Record set:
--*--
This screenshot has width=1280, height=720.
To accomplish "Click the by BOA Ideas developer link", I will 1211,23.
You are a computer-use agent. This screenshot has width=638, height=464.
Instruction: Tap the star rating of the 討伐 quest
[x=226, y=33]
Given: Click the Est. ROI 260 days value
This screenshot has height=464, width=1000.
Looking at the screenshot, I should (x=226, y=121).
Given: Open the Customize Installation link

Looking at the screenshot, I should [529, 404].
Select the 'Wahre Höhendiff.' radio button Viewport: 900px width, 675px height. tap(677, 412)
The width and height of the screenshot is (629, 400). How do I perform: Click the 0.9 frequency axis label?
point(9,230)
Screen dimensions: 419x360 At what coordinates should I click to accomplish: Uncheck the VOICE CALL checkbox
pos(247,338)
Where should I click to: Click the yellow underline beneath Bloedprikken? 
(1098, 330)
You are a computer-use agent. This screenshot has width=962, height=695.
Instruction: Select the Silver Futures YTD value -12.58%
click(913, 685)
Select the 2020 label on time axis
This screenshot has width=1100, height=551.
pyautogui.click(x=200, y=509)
--*--
Task instructions:
The answer must be a single number: how many lines in the listing above include the word "agent".

Exercise solution:
2